EXERCISE: Whatever appears in the records should be given again exactly, down to the last mark.
##############################
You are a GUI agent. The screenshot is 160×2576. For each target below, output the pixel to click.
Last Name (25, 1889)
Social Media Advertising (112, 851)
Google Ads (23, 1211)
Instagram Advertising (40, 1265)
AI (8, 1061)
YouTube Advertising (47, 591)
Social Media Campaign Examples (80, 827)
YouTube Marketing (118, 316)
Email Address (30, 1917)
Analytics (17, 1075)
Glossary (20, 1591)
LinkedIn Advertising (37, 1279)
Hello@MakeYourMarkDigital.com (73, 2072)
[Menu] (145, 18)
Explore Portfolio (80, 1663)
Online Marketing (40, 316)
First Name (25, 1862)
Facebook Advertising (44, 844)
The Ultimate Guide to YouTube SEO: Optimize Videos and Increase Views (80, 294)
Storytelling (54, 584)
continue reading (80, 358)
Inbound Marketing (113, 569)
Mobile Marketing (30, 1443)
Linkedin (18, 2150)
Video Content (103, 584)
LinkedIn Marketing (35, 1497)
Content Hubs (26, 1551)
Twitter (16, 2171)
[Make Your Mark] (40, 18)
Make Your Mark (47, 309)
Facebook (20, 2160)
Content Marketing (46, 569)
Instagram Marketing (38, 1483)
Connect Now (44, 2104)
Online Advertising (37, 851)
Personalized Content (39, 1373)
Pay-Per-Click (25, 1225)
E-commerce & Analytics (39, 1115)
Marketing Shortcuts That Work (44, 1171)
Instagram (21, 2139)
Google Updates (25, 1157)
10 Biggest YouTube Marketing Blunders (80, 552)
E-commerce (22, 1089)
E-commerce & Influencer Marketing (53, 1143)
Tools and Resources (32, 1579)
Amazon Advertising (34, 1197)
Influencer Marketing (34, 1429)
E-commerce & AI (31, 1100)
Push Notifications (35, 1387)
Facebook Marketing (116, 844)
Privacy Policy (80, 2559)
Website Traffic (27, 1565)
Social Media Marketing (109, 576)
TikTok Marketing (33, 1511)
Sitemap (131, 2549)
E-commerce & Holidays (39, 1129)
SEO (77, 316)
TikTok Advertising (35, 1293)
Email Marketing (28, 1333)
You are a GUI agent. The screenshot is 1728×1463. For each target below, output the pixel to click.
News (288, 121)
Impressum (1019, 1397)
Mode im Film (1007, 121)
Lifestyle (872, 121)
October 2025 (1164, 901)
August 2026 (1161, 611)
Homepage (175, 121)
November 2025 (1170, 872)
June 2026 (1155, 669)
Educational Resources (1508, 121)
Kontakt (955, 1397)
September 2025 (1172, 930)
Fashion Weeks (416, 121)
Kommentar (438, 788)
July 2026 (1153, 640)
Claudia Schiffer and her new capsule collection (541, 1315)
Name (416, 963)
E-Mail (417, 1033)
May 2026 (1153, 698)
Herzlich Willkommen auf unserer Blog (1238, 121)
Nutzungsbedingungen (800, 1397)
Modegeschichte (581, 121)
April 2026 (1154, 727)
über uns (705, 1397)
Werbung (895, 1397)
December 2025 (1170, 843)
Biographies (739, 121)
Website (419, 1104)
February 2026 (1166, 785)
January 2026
##############################
ANSWER SPACE:
You are a GUI agent. The screenshot is 160×2576. For each target below, output the pixel to click.
Last Name (25, 1889)
Social Media Advertising (112, 851)
Google Ads (23, 1211)
Instagram Advertising (40, 1265)
AI (8, 1061)
YouTube Advertising (47, 591)
Social Media Campaign Examples (80, 827)
YouTube Marketing (118, 316)
Email Address (30, 1917)
Analytics (17, 1075)
Glossary (20, 1591)
LinkedIn Advertising (37, 1279)
Hello@MakeYourMarkDigital.com (73, 2072)
[Menu] (145, 18)
Explore Portfolio (80, 1663)
Online Marketing (40, 316)
First Name (25, 1862)
Facebook Advertising (44, 844)
The Ultimate Guide to YouTube SEO: Optimize Videos and Increase Views (80, 294)
Storytelling (54, 584)
continue reading (80, 358)
Inbound Marketing (113, 569)
Mobile Marketing (30, 1443)
Linkedin (18, 2150)
Video Content (103, 584)
LinkedIn Marketing (35, 1497)
Content Hubs (26, 1551)
Twitter (16, 2171)
[Make Your Mark] (40, 18)
Make Your Mark (47, 309)
Facebook (20, 2160)
Content Marketing (46, 569)
Instagram Marketing (38, 1483)
Connect Now (44, 2104)
Online Advertising (37, 851)
Personalized Content (39, 1373)
Pay-Per-Click (25, 1225)
E-commerce & Analytics (39, 1115)
Marketing Shortcuts That Work (44, 1171)
Instagram (21, 2139)
Google Updates (25, 1157)
10 Biggest YouTube Marketing Blunders (80, 552)
E-commerce (22, 1089)
E-commerce & Influencer Marketing (53, 1143)
Tools and Resources (32, 1579)
Amazon Advertising (34, 1197)
Influencer Marketing (34, 1429)
E-commerce & AI (31, 1100)
Push Notifications (35, 1387)
Facebook Marketing (116, 844)
Privacy Policy (80, 2559)
Website Traffic (27, 1565)
Social Media Marketing (109, 576)
TikTok Marketing (33, 1511)
Sitemap (131, 2549)
E-commerce & Holidays (39, 1129)
SEO (77, 316)
TikTok Advertising (35, 1293)
Email Marketing (28, 1333)
You are a GUI agent. The screenshot is 1728×1463. For each target below, output the pixel to click.
News (288, 121)
Impressum (1019, 1397)
Mode im Film (1007, 121)
Lifestyle (872, 121)
October 2025 (1164, 901)
August 2026 (1161, 611)
Homepage (175, 121)
November 2025 (1170, 872)
June 2026 (1155, 669)
Educational Resources (1508, 121)
Kontakt (955, 1397)
September 2025 (1172, 930)
Fashion Weeks (416, 121)
Kommentar (438, 788)
July 2026 (1153, 640)
Claudia Schiffer and her new capsule collection (541, 1315)
Name (416, 963)
E-Mail (417, 1033)
May 2026 (1153, 698)
Herzlich Willkommen auf unserer Blog (1238, 121)
Nutzungsbedingungen (800, 1397)
Modegeschichte (581, 121)
April 2026 (1154, 727)
über uns (705, 1397)
Werbung (895, 1397)
December 2025 (1170, 843)
Biographies (739, 121)
Website (419, 1104)
February 2026 (1166, 785)
January 2026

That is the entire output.